In April 2014, Donohue filed a class action lawsuit against AMN. Donohue alleged various wage and hour violations, including the meal period claim at issue here. In October 2015, the trial court certified a class of all nonexempt California nurse recruiters who were employed by AMN between April 23, 2010 and April 26, 2015 with respect to the meal period claim. April 26, 2015 marks the end of the class period because on that date AMN switched to a timekeeping system that does not round time entries.

In November 2016, Donohue filed a motion for summary adjudication. As to the meal period claim, Donohue argued that AMN denied its employees compliant meal periods, improperly rounded time records for meal periods using Team Time, and failed to pay premium wages for noncompliant meal periods. To support the motion, Donohue submitted her testimony that AMN had an office culture that discouraged employees from taking full and timely lunches. Donohue also provided a declaration from an expert witness, a statistics professor.
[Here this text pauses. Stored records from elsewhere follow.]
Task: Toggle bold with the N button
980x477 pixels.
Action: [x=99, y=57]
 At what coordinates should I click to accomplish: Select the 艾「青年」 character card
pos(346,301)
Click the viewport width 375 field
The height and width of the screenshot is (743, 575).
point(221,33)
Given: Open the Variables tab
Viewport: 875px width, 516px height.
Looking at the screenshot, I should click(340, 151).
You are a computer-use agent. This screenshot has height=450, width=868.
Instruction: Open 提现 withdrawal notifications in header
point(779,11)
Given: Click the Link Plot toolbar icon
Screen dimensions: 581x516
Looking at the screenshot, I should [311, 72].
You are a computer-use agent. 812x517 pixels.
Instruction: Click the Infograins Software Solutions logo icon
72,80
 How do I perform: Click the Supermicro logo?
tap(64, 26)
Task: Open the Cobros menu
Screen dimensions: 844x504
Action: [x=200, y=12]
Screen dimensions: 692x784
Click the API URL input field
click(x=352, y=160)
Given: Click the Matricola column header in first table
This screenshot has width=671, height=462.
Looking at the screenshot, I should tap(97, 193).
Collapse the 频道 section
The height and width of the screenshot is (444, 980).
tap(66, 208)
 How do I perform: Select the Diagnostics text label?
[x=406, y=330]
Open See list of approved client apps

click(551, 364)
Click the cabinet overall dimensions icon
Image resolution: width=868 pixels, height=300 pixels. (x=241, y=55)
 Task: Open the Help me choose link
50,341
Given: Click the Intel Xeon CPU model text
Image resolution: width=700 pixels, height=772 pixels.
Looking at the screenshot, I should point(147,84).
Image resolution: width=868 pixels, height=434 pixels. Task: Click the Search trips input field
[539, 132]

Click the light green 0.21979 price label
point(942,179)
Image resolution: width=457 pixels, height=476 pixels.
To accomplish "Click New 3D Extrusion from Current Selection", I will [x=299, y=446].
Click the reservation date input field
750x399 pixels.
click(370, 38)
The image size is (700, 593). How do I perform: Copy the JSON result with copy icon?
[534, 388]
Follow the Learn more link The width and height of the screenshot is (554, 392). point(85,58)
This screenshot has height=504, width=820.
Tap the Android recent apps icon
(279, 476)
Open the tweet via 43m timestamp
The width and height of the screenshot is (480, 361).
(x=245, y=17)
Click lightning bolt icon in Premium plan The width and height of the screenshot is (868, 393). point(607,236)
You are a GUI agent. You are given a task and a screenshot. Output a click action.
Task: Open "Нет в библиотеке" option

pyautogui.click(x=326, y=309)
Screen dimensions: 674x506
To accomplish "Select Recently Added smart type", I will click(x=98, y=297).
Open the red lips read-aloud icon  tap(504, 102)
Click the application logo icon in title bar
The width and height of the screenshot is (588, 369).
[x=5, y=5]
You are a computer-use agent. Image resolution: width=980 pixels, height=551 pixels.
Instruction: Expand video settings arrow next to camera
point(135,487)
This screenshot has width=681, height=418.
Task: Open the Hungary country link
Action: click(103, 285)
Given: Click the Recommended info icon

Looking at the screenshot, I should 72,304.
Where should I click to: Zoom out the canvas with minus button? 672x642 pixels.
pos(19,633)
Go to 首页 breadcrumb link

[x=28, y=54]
According to the expert, the use of Team Time resulted in the denial of premium wages for 40,110 short lunches and 6,651 delayed lunches during the class period, which totaled $802,077.08. The expert calculated the number of noncompliant lunches for which no premium wages were paid by comparing the rounded time records for meal periods to the actual time records. For example, the expert would have counted a 23-minute lunch starting at 11:02 a.m. and ending at 11:25 a.m., recorded on Team Time as a 30-minute lunch starting at 11:00 a.m. and ending at 11:30 a.m., as an uncompensated short lunch.

AMN filed a cross-motion for summary judgment or, in the alternative, summary adjudication. As to the meal period claim, AMN contended that it did not have a uniform policy or practice of denying employees compliant meal periods. It also argued that Donohue did not plead in the operative complaint that AMN's rounding policy resulted in meal period violations. AMN submitted the declarations of 40 class members in support of its motion. Thirty of the nurse recruiters stated that they "always" or "usually" took lunches that were at least 30 minutes long. Other recruiters said that they only "sometimes" took 30-minute lunches but...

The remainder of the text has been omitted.